Von politischer Brisanz
Fremdländische Akzente können sympathisch wirken, so die Studie. Ältere mögen besonders den französischen und italienischen Akzent, Jüngere bevorzugen den englischen und spanischen. Den türkischen Akzent finden zumal Jüngere vielfach unsympathisch sie vor allem bekommen ihn, schon durch die Schule, auch häufiger zu hören. Wer dabei gleich an Integrationspolitik und deren Defizite denkt, liegt womöglich nicht verkehrt. Entsprechend betonen die Initiatoren der Umfrage deren politische, vor allem kultur- und sprachpolitische, Brisanz.

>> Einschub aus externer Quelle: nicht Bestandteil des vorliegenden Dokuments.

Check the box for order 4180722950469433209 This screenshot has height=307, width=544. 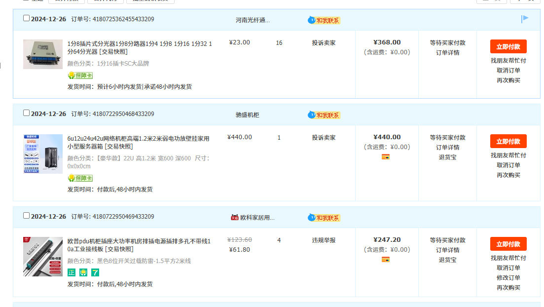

Gerhard Stickel, ehemaliger Leiter des IDS und Mitglied des Europäischen Sprachrats, denkt dabei auch an die Frage, ob Deutsch als eine Amts- und Arbeitssprache der EU erhalten bleiben soll und an den schulischen Umgang mit Fremdsprachen. Von sprach- und schulpolitischer Relevanz dürfte nicht zuletzt der Umstand sein, dass 90 Prozent der Befragten Sorgfalt beim Sprechen und Schreiben für wichtig halten. Gut drei Viertel der Befragten meinen, es sollte mehr für die deutsche Sprache getan werden und sehen besonders die Schulen in der Pflicht. Ein Gesetz zum Schutz der deutschen Sprache lehnt indessen mehr als die Hälfte der Befragten ab.

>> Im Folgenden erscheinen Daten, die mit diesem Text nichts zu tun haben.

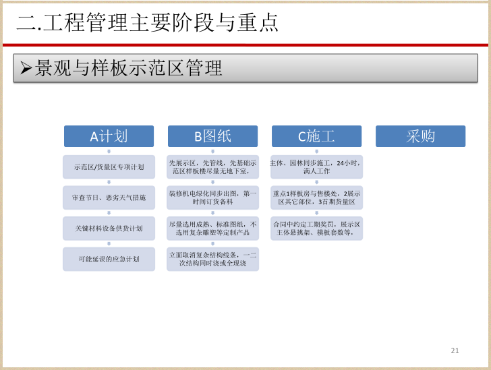Select the 重点1样板房与售楼处 box

coord(316,197)
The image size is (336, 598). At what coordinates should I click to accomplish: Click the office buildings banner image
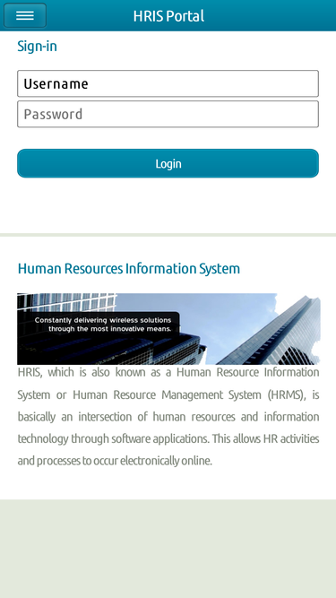point(168,329)
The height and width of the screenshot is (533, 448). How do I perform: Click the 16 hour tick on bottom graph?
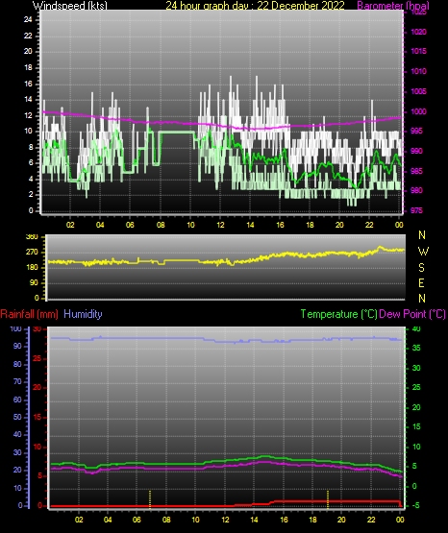284,520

Bis die endgültigen Ergebnisse des Projekts Ende kommenden Jahres vorgestellt werden, ist vor allem noch die Feinanalyse voranzutreiben und die eine oder andere Frage experimentell zu vertiefen. Einig sind sich schon jetzt alle Beteiligten, dass es sinnvoll wäre, solche Befragungen regelmäßig zu veranstalten.